A prisão de Bolsonaro foi realizada pela Polícia Federal (PF) na manhã deste sábado (22), após o Supremo Tribunal Federal (STF) autorizar um mandado de prisão preventiva. A decisão, classificada como cautelar, não está vinculada à condenação anterior do ex-presidente por tentativa de golpe de Estado, mas visa preservar a ordem pública.
O ministro Alexandre de Moraes fundamentou a medida após o senador Flávio Bolsonaro convocar apoiadores para uma vigília em frente ao condomínio do pai. A decisão judicial apontou risco de fuga e a possível tentativa de usar simpatizantes para obstruir a fiscalização das medidas cautelares anteriormente impostas.
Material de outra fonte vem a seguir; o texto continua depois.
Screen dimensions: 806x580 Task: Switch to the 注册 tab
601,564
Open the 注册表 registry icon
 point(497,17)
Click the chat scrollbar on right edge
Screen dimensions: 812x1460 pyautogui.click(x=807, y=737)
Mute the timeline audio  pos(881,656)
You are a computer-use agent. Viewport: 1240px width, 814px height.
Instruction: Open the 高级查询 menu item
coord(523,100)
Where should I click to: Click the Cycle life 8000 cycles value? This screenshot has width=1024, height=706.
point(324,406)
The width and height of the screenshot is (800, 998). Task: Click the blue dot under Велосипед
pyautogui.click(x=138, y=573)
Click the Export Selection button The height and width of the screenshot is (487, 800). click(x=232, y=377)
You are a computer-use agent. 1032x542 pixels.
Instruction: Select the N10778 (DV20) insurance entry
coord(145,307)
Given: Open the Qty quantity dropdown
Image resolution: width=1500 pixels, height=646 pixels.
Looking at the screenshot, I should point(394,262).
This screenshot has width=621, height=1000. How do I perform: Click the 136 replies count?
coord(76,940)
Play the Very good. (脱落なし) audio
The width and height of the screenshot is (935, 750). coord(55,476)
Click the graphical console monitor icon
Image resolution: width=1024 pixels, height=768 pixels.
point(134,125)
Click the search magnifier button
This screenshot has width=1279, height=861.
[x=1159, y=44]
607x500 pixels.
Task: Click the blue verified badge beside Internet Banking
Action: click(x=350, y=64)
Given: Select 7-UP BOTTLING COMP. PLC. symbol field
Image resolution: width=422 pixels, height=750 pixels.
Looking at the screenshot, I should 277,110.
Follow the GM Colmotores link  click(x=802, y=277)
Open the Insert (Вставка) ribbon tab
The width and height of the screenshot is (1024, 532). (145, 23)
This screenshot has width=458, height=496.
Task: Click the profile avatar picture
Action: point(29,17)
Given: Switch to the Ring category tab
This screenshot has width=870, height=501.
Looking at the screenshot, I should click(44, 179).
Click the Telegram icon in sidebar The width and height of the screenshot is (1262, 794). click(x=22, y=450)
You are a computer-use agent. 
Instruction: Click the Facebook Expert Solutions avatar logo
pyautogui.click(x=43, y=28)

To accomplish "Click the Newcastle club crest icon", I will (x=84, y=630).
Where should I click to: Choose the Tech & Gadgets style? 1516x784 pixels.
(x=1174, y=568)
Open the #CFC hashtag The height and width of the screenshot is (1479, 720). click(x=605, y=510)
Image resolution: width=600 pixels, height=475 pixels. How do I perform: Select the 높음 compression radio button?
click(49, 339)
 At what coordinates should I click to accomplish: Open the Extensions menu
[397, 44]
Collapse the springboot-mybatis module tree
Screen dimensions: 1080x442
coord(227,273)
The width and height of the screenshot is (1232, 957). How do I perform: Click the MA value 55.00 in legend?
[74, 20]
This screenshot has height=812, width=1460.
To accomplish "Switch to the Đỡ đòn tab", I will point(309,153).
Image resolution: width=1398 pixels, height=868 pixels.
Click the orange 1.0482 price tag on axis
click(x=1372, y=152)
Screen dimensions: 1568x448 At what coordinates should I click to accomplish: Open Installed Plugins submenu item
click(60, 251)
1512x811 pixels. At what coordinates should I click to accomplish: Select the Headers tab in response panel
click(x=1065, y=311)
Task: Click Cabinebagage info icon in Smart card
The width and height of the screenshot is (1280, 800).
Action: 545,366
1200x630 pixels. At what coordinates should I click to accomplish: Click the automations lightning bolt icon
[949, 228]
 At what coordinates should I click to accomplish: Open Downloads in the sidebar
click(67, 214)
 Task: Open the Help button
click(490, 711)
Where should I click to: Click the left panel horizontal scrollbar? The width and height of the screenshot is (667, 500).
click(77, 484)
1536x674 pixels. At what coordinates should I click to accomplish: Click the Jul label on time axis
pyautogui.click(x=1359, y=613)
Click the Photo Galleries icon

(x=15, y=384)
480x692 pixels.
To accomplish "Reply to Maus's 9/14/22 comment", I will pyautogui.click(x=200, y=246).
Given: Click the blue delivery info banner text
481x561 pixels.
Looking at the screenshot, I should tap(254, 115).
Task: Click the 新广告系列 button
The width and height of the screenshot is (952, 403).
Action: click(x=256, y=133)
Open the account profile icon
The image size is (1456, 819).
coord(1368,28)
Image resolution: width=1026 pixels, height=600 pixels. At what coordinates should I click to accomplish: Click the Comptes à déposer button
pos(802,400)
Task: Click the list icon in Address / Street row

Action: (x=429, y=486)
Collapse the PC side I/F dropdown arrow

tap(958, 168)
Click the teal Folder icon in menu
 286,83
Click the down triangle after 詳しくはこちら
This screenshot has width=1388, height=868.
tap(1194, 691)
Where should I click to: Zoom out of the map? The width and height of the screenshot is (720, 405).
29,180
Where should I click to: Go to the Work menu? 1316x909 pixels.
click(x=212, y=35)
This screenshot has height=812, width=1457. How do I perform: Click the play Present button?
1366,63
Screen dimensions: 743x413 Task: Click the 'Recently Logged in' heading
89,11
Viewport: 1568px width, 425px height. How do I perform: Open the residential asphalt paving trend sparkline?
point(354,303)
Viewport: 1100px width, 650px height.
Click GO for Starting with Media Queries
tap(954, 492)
Bolsonaro foi detido por volta das 6h, reagindo com tranquilidade, e foi inicialmente conduzido à sede da PF. Em seguida, foi transferido para a Superintendência da corporação no Distrito Federal, onde ficará confinado em uma “Sala de Estado”, espaço reservado a autoridades. Ele passou por exame de corpo de delito no local.
A defesa do ex-presidente afirmou não ter sido formalmente comunicada sobre a prisão e mantém um pedido pendente para que Bolsonaro cumpra pena em regime domiciliar humanitário, alegando seu delicado estado de saúde e múltiplas comorbidades.
Esta prisão de Bolsonaro é um desdobramento distinto do processo que o condenou a 27 anos de prisão, que ainda aguarda julgamento definitivo. A preventiva não tem prazo determinado e será reavaliada periodicamente pela Justiça.